### Entries supplied
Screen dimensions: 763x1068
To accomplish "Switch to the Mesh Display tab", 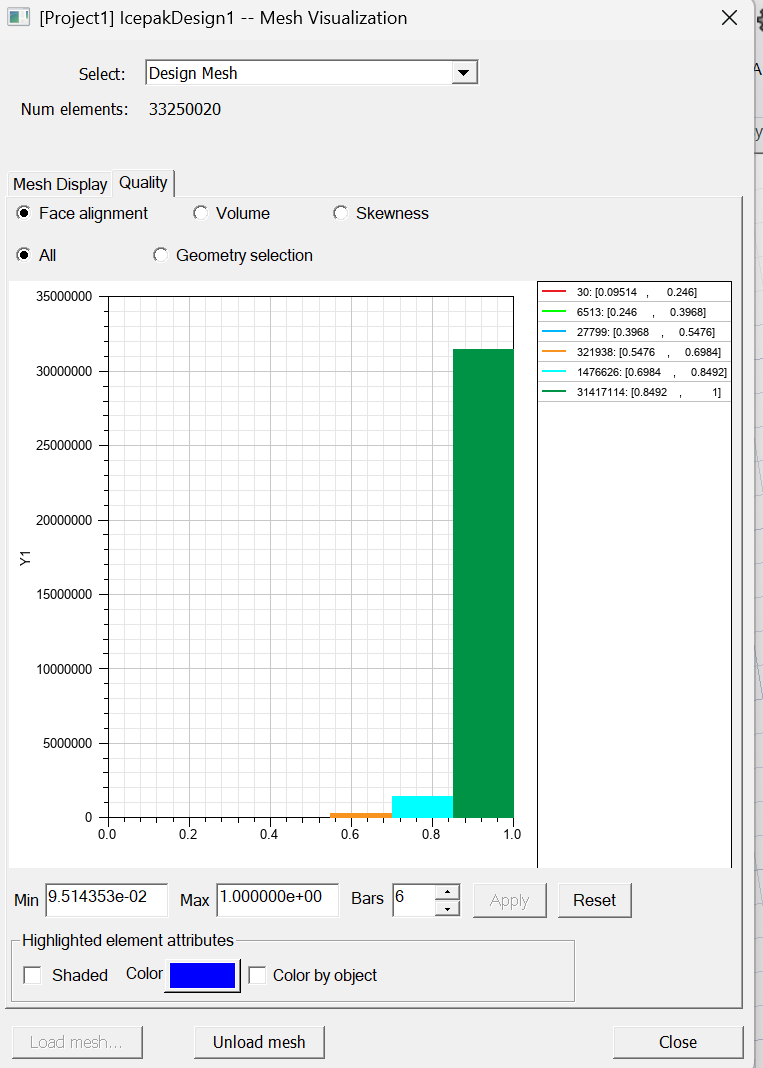I will click(60, 184).

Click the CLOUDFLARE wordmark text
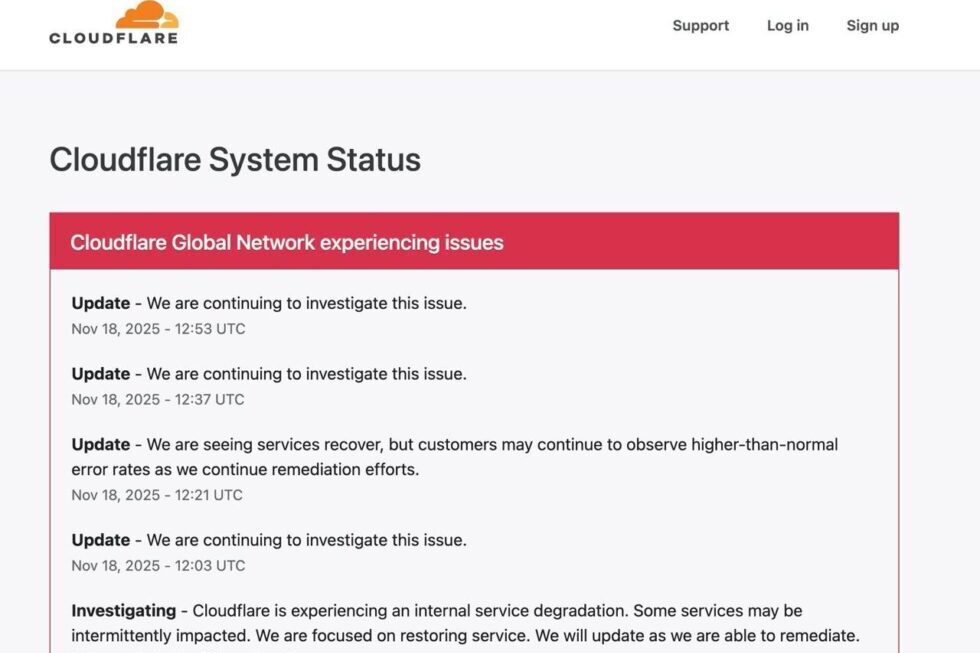tap(113, 38)
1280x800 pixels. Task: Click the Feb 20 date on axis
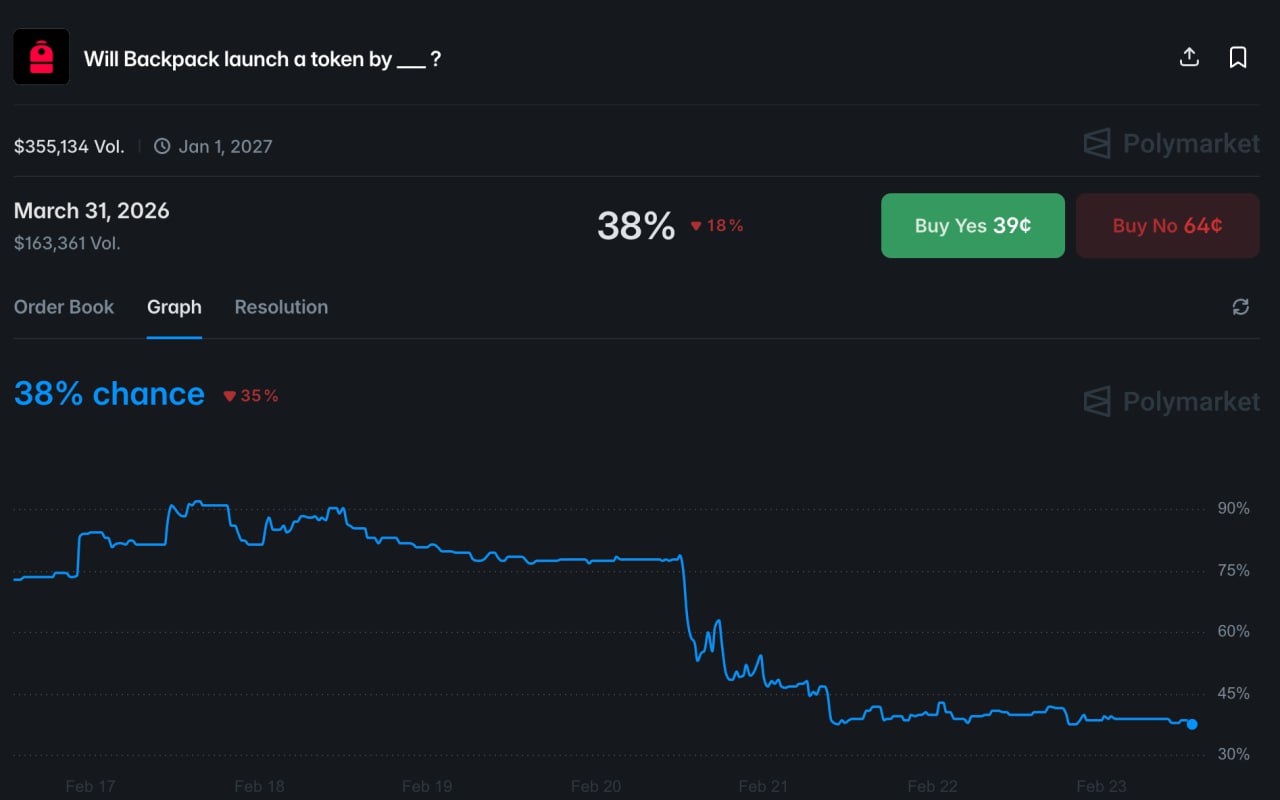point(596,786)
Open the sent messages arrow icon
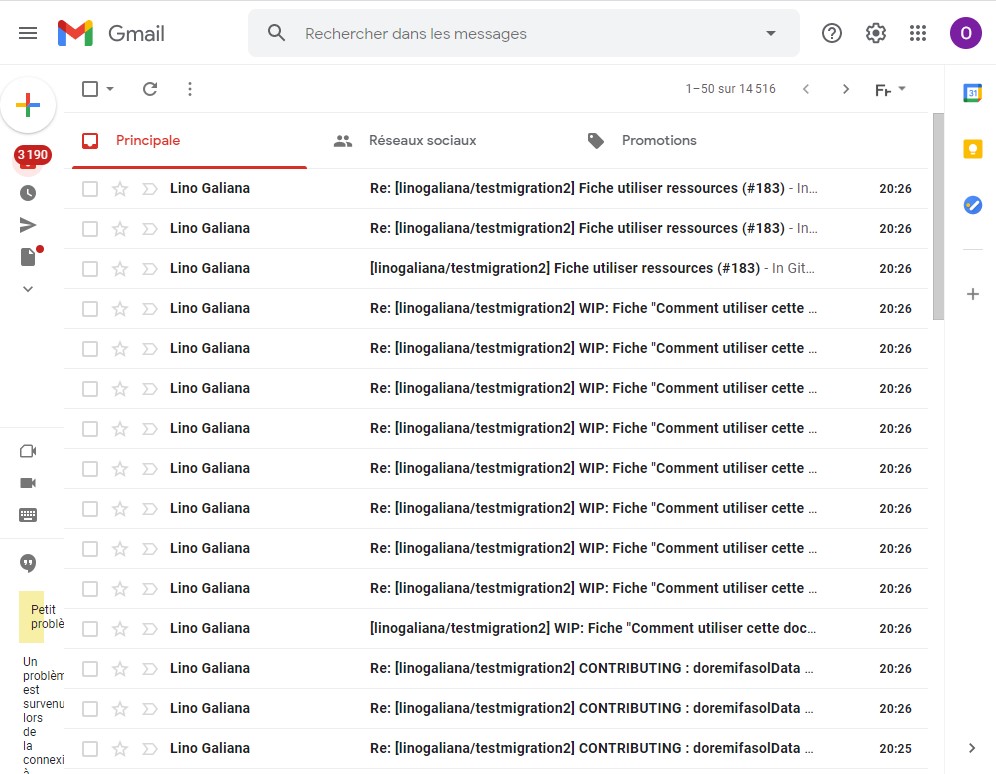 tap(28, 225)
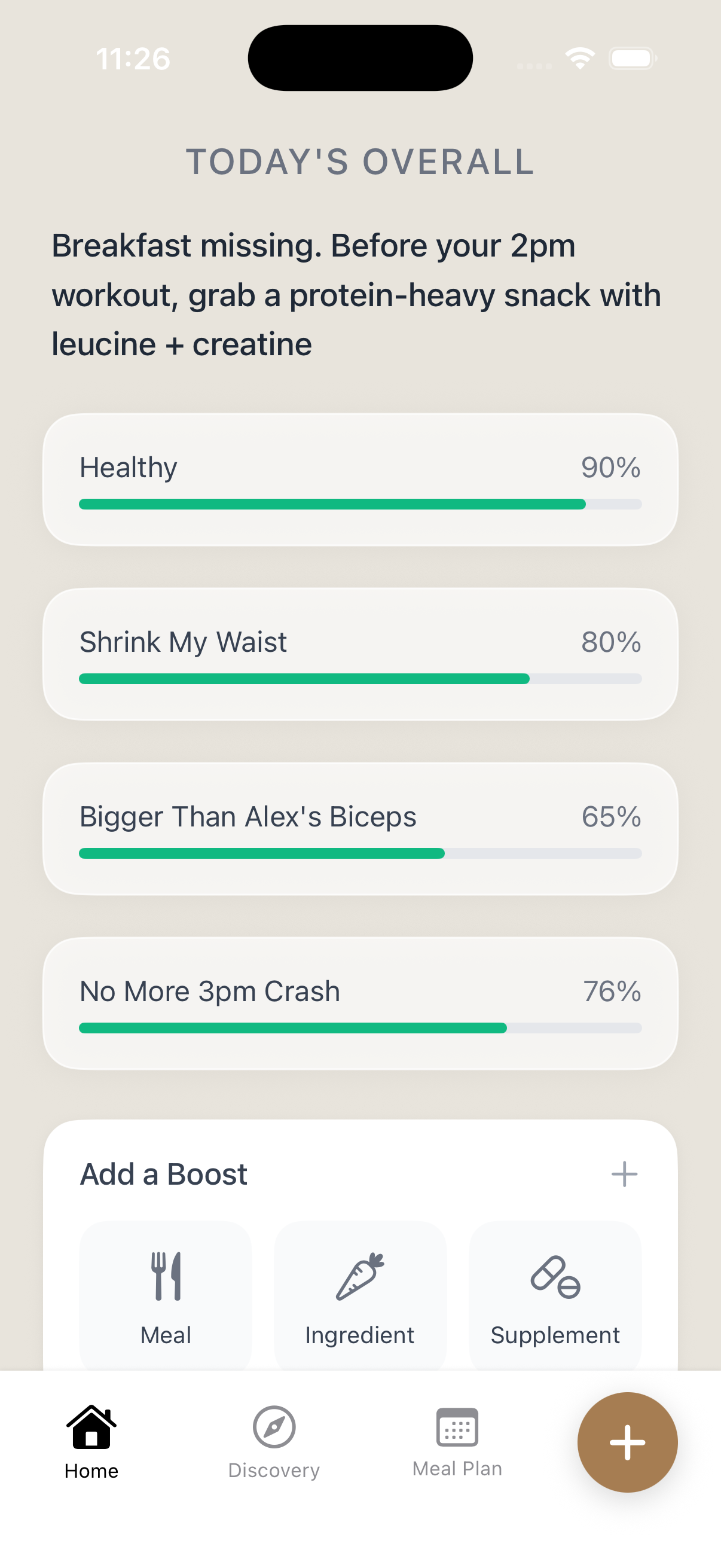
######
• **Your objective**
Please copy the data above word for word, but only from the line that contains "1280x800 pixels. Task: Click" through the final line, both included, and without the pictures.

• **Answer**
1280x800 pixels. Task: Click the Feb 20 date on axis
point(596,786)
Open the sent messages arrow icon
 tap(28, 225)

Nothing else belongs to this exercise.